— EXERCISE SET —
A) Copy the part of the biography of Innocent Felix Oula between "From 1981 until" and "Brigadier Samuel Kavuma.", inclusive.
B) Go on with the biography of Innocent Felix Oula from the point where it stops.

Major General Innocent Felix Oula is a senior army officer in the Uganda People's Defence Force (UPDF). As of March 2020, he serves as the Head of Civil Military Cooperation. He concurrently serves as one of the UPDF representatives to the Parliament of Uganda. He was elected to that position in January 2014, replacing renegade General David Sejusa, who was expelled from Parliament.

==Background and education==
He was born in Lira, in 1961 to Amos Ogwang and the late Kevinah Ogwang, the second-born in a family of nine siblings. He attended school up to Senior 4 in schools in and around Lira. He later obtained a Diploma in Management.

From 1981 until 1982, he attended the cadet course at a military academy in the Republic of the Sudan, graduating as a second lieutenant. From 1984 until 1985, he attended a military course at an institution in China. From 2012 until 2013, he attended National Defence College, Kenya (NDCK), graduating with the Diploma In International Studies. At NDCK, Brigadier Oula was in the same class with Brigadier Samuel Kavuma.

— MATERIAL PROVIDED —
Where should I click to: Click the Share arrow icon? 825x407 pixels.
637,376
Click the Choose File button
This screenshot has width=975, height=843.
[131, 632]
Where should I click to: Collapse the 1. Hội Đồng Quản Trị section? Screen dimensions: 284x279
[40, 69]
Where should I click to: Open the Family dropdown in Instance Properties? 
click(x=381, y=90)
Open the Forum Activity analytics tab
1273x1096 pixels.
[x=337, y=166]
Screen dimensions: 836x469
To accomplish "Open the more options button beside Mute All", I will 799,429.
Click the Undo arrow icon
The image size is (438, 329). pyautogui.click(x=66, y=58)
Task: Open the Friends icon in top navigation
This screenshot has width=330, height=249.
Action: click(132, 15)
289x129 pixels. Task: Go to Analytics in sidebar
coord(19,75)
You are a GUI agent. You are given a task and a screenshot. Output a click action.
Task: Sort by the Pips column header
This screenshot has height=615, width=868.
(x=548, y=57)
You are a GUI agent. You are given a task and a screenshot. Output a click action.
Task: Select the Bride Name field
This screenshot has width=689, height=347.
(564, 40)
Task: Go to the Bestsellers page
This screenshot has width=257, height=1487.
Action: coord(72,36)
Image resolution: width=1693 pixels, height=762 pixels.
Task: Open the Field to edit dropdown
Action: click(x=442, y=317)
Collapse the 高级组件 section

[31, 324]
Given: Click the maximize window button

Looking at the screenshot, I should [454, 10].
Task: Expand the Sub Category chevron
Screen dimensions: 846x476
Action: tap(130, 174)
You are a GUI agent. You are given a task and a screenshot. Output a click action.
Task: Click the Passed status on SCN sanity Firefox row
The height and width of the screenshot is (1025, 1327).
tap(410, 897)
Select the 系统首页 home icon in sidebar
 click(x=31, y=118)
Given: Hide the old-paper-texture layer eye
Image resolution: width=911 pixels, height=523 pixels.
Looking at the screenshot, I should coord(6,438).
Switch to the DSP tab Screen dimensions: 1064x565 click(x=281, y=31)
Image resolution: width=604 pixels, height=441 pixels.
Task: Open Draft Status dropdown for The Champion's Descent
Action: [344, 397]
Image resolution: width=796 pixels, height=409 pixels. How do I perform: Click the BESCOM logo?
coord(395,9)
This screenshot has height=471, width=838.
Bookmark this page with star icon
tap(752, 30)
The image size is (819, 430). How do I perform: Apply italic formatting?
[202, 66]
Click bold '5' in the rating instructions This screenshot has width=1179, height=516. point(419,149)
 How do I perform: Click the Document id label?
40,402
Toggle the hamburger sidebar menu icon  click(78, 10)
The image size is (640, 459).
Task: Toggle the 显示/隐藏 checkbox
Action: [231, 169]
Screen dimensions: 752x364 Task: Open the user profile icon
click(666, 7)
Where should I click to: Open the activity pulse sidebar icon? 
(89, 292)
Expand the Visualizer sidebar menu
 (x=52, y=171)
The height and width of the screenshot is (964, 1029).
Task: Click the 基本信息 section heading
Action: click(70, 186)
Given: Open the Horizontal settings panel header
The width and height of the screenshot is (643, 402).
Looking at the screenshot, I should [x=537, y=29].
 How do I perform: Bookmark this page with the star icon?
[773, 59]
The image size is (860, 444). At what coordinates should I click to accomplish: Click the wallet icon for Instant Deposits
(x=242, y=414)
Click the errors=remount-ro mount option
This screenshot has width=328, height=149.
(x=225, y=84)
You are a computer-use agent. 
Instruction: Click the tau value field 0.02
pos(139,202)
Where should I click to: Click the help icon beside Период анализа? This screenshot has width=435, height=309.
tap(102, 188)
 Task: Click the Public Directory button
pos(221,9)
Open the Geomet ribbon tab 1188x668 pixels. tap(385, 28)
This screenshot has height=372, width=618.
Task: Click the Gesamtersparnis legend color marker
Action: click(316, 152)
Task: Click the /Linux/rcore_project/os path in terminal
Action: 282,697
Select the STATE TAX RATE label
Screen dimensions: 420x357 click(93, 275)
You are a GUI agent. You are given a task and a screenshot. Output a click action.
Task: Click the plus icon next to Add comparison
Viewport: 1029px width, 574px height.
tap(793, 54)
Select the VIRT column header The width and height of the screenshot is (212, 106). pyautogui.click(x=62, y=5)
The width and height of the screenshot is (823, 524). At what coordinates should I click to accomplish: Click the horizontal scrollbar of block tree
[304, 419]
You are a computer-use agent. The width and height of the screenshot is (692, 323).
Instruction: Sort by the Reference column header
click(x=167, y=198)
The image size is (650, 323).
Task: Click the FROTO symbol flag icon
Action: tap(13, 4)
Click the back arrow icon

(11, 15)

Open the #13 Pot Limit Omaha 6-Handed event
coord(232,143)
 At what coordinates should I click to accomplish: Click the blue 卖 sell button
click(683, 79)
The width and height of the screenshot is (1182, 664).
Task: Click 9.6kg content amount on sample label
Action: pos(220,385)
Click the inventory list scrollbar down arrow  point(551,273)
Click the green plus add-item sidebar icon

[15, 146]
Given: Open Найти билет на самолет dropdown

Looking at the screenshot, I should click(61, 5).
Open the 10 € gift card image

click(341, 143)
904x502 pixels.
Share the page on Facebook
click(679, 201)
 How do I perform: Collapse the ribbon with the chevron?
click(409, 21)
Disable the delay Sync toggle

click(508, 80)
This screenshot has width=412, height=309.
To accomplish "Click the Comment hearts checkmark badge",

— SET OF ANSWERS —
A)
From 1981 until 1982, he attended the cadet course at a military academy in the Republic of the Sudan, graduating as a second lieutenant. From 1984 until 1985, he attended a military course at an institution in China. From 2012 until 2013, he attended National Defence College, Kenya (NDCK), graduating with the Diploma In International Studies. At NDCK, Brigadier Oula was in the same class with Brigadier Samuel Kavuma.

B)
==Military career==
Innocent Oula joined the National Resistance Army in 1986 at the rank of captain. He rose through the ranks and has served as a member of UPDF delegation during the ill-fated Juba Peace Talks, at the rank of lieutenant colonel. At the level of colonel, in 2009, he served at the director of training for the UPDF 2nd Division, based at Mbarara, in Western Uganda. From 2010 until 2011, he served as the Chief of Staff of AMISOM, based in Mogadishu, Somalia. On his return from Somalia, he was posted to the 4th UPDF Division headquarters in Gulu, as the commanding officer. He later was appointed chief of personnel and administration in the UPDF, based at the Mbuya Barracks. In January 2014, he was elected to the Parliament of Uganda, as a UPDF representative. In November 2014, he was promoted to the rank of brigadier, along with more than 1,300 UPDF officers who received promotions at the same time. On 28 March 2020, he was promoted from the rank of Brigadier to that of Major General.

==Family==
Brigadier Innocent Oula is a married father.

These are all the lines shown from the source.